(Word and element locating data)
════════════════════

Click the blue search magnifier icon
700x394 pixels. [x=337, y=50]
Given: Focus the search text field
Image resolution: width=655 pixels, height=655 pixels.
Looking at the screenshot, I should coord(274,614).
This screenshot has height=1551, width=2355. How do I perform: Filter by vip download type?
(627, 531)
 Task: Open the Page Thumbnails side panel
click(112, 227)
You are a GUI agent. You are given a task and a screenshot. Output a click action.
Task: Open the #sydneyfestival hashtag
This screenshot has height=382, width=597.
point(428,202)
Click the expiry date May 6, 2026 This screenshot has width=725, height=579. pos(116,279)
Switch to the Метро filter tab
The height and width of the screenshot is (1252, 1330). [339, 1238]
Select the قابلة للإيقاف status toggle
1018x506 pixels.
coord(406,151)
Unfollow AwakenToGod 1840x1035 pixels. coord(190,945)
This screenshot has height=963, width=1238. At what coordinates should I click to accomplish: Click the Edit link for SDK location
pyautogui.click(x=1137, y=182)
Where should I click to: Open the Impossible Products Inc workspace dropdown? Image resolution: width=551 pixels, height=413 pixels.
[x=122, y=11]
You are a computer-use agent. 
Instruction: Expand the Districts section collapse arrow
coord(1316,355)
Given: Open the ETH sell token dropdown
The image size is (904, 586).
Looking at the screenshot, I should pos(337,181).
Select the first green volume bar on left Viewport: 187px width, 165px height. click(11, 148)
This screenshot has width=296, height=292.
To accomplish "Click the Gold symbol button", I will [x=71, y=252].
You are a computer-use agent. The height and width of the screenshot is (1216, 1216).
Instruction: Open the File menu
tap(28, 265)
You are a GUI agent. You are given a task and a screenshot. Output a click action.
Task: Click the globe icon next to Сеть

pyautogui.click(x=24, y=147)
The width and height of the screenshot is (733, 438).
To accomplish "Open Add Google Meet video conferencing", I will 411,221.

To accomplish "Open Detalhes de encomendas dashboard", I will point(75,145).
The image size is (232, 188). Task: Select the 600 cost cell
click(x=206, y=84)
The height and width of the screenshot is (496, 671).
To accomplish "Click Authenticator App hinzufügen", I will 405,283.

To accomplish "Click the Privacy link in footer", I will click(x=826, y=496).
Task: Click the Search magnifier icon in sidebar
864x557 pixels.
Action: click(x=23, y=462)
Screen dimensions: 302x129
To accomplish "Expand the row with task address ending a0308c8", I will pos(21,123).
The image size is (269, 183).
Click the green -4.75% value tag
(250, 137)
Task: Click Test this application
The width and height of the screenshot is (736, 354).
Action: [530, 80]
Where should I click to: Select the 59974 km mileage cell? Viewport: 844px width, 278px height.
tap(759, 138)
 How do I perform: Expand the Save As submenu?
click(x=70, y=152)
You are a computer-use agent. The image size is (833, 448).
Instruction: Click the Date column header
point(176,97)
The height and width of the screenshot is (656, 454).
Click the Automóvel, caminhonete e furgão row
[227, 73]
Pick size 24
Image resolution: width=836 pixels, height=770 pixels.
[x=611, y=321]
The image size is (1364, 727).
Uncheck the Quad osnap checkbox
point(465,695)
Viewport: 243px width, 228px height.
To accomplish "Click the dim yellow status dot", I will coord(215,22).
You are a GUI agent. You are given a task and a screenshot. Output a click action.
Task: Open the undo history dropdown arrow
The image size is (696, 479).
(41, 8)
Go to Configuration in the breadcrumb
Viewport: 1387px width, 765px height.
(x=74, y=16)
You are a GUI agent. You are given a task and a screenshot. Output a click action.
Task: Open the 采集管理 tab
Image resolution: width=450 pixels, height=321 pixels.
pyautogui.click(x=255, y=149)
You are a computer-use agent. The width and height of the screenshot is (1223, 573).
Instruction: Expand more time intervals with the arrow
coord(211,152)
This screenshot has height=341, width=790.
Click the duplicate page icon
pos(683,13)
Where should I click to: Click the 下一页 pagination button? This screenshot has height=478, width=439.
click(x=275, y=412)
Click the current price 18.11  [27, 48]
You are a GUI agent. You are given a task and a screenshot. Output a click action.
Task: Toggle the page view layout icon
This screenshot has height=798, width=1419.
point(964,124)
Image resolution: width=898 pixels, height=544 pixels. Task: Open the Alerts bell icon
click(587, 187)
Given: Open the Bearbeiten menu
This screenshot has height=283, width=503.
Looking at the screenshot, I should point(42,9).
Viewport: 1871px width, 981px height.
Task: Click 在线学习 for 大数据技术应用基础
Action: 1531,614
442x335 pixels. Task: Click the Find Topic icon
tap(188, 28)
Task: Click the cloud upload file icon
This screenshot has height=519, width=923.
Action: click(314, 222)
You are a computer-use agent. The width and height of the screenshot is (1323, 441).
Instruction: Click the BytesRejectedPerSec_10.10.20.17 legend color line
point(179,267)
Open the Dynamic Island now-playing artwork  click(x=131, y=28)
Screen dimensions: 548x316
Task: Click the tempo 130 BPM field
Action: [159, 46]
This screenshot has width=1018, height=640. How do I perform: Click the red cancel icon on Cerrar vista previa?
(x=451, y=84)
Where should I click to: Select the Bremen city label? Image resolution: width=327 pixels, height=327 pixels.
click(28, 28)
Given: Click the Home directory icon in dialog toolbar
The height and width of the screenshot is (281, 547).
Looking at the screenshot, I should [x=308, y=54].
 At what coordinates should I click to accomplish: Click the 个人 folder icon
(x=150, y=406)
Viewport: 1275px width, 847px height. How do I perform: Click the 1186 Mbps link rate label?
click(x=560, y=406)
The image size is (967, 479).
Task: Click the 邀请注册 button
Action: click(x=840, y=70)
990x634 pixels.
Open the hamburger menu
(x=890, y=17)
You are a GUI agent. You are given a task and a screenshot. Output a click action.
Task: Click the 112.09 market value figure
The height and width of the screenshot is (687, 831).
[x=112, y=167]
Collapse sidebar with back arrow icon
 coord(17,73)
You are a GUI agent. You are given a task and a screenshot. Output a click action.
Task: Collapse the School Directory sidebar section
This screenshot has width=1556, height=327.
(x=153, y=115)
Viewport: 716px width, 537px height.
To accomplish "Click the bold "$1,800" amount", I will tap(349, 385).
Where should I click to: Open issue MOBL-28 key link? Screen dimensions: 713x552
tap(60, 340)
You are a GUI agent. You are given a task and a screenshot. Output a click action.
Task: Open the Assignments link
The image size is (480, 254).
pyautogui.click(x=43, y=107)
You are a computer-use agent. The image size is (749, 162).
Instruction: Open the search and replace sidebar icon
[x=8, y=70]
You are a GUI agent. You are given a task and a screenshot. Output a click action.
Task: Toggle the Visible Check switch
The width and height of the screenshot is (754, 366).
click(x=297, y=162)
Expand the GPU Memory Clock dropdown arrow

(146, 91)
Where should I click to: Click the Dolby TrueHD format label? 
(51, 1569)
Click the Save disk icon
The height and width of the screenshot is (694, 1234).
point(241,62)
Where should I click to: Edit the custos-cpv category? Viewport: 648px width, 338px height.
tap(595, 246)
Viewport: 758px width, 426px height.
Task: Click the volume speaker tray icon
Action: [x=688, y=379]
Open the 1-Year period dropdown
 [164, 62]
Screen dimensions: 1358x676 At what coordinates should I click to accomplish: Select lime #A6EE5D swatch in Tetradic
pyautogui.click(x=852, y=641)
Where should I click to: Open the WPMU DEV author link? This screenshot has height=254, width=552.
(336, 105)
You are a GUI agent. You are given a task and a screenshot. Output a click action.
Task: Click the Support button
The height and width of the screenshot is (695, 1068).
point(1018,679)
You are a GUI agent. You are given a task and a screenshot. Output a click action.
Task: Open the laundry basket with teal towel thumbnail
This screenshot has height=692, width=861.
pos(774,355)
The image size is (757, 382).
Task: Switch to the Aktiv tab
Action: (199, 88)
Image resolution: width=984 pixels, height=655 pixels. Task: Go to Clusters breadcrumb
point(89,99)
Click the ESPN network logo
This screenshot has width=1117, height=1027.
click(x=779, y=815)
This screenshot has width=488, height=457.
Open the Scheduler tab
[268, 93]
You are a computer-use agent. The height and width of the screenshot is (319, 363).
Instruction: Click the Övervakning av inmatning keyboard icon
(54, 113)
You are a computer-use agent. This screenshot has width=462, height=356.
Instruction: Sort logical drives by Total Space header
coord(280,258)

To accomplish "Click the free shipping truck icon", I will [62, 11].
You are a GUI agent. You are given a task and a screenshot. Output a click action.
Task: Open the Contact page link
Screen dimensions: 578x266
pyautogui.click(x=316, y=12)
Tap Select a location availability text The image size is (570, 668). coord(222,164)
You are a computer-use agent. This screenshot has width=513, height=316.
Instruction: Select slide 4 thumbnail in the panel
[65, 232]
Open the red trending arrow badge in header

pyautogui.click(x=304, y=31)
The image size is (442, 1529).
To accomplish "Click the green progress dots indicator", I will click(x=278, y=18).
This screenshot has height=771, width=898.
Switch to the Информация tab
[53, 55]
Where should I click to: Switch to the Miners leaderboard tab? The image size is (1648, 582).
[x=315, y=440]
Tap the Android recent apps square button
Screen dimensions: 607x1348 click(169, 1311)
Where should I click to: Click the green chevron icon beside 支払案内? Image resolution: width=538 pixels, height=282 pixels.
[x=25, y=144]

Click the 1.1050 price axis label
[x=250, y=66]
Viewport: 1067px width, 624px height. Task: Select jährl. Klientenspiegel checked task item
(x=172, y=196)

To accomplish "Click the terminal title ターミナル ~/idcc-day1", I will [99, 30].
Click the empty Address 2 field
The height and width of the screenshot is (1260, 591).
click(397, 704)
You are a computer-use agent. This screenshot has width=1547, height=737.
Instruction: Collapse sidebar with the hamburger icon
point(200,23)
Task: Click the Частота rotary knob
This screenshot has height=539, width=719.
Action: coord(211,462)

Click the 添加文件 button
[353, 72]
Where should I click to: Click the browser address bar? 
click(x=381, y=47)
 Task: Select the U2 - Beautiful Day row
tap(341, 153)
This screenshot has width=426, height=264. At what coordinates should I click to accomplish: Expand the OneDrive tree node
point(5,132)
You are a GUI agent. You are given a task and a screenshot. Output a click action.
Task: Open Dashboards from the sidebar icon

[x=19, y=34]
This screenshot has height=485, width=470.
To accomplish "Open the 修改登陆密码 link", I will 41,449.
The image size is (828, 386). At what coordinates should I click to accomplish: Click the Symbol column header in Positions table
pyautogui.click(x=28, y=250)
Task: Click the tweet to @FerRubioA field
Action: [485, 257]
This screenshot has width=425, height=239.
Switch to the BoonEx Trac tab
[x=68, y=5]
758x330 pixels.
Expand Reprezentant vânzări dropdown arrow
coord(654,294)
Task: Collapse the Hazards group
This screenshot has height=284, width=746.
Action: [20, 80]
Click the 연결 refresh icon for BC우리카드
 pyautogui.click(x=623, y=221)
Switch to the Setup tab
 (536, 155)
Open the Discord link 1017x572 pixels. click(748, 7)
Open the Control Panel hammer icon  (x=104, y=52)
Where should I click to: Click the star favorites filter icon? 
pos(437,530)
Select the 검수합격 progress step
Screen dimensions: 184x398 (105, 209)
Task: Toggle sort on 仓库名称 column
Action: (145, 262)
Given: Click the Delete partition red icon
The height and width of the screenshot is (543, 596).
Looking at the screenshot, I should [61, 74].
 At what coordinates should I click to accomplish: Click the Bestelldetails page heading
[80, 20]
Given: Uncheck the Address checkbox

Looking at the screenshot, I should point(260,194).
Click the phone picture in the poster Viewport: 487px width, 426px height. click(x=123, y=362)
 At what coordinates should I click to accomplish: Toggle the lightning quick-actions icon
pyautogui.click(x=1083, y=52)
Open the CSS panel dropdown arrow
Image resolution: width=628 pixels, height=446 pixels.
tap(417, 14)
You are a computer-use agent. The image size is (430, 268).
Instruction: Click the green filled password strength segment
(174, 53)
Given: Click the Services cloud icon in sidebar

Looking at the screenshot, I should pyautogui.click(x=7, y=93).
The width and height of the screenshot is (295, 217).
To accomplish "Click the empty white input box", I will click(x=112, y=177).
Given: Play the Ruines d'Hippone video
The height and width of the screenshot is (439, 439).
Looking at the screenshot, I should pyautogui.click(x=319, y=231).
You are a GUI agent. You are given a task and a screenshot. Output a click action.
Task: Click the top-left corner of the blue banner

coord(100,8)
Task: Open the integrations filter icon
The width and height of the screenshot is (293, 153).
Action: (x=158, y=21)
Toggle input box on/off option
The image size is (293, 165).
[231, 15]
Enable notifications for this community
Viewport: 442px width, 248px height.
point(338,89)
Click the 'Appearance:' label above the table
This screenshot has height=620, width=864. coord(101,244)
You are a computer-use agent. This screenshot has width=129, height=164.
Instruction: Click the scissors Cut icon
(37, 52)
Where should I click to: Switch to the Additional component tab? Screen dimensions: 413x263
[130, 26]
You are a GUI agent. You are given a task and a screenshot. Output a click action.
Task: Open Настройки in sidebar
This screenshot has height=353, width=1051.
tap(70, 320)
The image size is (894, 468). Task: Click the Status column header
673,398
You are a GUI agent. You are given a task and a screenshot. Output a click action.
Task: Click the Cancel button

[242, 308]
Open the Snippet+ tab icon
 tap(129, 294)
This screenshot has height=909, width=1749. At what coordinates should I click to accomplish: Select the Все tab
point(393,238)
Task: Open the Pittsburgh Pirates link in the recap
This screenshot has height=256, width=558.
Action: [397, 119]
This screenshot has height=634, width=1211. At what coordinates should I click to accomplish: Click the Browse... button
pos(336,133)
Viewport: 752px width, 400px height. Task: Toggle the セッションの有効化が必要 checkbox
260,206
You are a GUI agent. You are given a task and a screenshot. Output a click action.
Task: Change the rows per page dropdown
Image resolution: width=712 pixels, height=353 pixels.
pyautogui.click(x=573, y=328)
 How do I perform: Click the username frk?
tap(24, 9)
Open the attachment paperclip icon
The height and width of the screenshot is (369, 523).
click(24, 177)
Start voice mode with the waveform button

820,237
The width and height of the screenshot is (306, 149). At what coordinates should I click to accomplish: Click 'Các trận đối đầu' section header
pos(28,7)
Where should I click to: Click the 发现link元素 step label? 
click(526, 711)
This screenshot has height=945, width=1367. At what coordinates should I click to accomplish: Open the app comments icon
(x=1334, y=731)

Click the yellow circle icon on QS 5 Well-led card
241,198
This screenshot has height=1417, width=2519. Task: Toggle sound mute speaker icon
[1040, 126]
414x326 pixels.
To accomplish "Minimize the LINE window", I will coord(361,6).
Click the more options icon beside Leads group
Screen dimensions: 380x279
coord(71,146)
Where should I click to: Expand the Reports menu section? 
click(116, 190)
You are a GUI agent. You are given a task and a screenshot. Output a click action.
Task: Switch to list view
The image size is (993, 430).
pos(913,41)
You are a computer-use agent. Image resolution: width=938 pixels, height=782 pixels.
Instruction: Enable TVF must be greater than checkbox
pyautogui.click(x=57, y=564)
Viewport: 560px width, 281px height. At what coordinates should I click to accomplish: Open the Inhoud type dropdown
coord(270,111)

════════════════════

→ The exercise
Replace "dropdown" with "select box" everywhere from the line containing "Viewport: 752px width, 400px" down to the end of the items, leaving everything else unchanged.

→ Solution
Viewport: 752px width, 400px height. Task: Toggle the セッションの有効化が必要 checkbox
260,206
You are a GUI agent. You are given a task and a screenshot. Output a click action.
Task: Change the rows per page select box
Image resolution: width=712 pixels, height=353 pixels.
pyautogui.click(x=573, y=328)
 How do I perform: Click the username frk?
tap(24, 9)
Open the attachment paperclip icon
The height and width of the screenshot is (369, 523).
click(24, 177)
Start voice mode with the waveform button

820,237
The width and height of the screenshot is (306, 149). At what coordinates should I click to accomplish: Click 'Các trận đối đầu' section header
pos(28,7)
Where should I click to: Click the 发现link元素 step label? 
click(526, 711)
This screenshot has height=945, width=1367. At what coordinates should I click to accomplish: Open the app comments icon
(x=1334, y=731)

Click the yellow circle icon on QS 5 Well-led card
241,198
This screenshot has height=1417, width=2519. Task: Toggle sound mute speaker icon
[1040, 126]
414x326 pixels.
To accomplish "Minimize the LINE window", I will coord(361,6).
Click the more options icon beside Leads group
Screen dimensions: 380x279
coord(71,146)
Where should I click to: Expand the Reports menu section? 
click(116, 190)
You are a GUI agent. You are given a task and a screenshot. Output a click action.
Task: Switch to list view
The image size is (993, 430).
pos(913,41)
You are a computer-use agent. Image resolution: width=938 pixels, height=782 pixels.
Instruction: Enable TVF must be greater than checkbox
pyautogui.click(x=57, y=564)
Viewport: 560px width, 281px height. At what coordinates should I click to accomplish: Open the Inhoud type select box
coord(270,111)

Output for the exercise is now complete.